- WORK INSTRUCTIONS -
Which Wire album does Neil pick as the band's best in the interview excerpt below? Please answer briefly.

- EXCERPT -
——
First record I bought was Everybody Wants To Be A Cat from the ‘Aristocats’ film.
First ‘rock’ record would be Led Zep II – way after it’s release!
Stuart: Futurama tour at Rock City Notingham featuring Theatre of Hate, Blancmange, Eyeless in gaza.
Showaddywaddy – Under the moon of love
Have you considered a surgeon who can reattach the poor donkey’s balls back where they rightfully belong? What’s his name, by the way (er, the donkey’s, that is)?
Neil: It was his own choice. He wouldn’t be the same with them attached.
Stuart: Good point, they should be raised a at least a few inches at the moment.
No name, I’m afraid. Though Can Our Love… donkey was called Bobtail, sadly no longer with us.
Wire’s best album, 154 or Chairs Missing?
Neil: Tricky one, but I’d have to go for 154; I still listen to it now and again and it still makes the hairs on the back of my neck tingle. I remember lying on my parents living room floor, with my head between the radiogram speakers, listening to it at full volume (before my parents had come home from work) – After the record had finished, I lay there for 10 minutes in silence.
Many people have asked about the synths and drum machines of the new album. I would like to ask Neil about his guitar playing: over the last few albums it has gradually become more experimental and abstract, using effects pedals, ebow, etc. I love it. What can you share with us about this evolution? Was it a sudden decision to widen your sound or is it something that has always been in there?
Neil: I think my experimentation has always been in me – maybe thanks to Wire. With fewer strings, on TSR especially, the sound has allowed me to step up to the front a bit more and, as I’m no soloing Slash-type guitarist, sounds and textures have become something to explore – using delays with the volume pedal came first, followed by the eBow. The rotary guitar effect came from an idea for a cover of “A Man Needs A Maid”, from there, we tried it on a few more songs and it kind of fitted with the sound of the album. The looping pedal is my next hurdle to conquer.
——
- SOURCE INFORMATION -
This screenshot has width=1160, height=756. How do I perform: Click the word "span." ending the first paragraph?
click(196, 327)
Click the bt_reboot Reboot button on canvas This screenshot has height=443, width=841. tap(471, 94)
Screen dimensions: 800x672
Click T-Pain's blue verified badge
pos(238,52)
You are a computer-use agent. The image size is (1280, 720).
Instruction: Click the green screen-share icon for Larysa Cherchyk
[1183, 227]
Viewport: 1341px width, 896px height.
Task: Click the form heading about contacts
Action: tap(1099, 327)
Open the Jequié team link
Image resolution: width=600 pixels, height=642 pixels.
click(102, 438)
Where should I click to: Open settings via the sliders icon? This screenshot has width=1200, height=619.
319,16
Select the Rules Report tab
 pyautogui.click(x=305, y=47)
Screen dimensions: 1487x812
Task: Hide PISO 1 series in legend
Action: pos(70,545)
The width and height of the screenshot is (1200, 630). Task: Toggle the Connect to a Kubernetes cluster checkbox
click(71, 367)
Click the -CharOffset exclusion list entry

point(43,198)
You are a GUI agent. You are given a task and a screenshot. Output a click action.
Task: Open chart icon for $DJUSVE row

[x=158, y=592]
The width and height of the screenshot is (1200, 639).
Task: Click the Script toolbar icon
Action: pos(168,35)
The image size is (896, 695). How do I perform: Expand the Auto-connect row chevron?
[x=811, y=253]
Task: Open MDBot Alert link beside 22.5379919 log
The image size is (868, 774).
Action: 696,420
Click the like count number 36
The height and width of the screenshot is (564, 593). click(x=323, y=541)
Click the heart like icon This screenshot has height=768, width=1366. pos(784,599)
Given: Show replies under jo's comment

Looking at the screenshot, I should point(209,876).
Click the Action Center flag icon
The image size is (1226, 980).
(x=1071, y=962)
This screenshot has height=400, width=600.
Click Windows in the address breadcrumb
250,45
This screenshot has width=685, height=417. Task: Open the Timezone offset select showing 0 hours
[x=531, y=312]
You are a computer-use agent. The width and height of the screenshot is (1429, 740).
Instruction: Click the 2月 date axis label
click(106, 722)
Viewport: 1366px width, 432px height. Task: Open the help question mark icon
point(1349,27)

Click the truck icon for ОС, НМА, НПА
——
- SOLVED EXERCISE -
154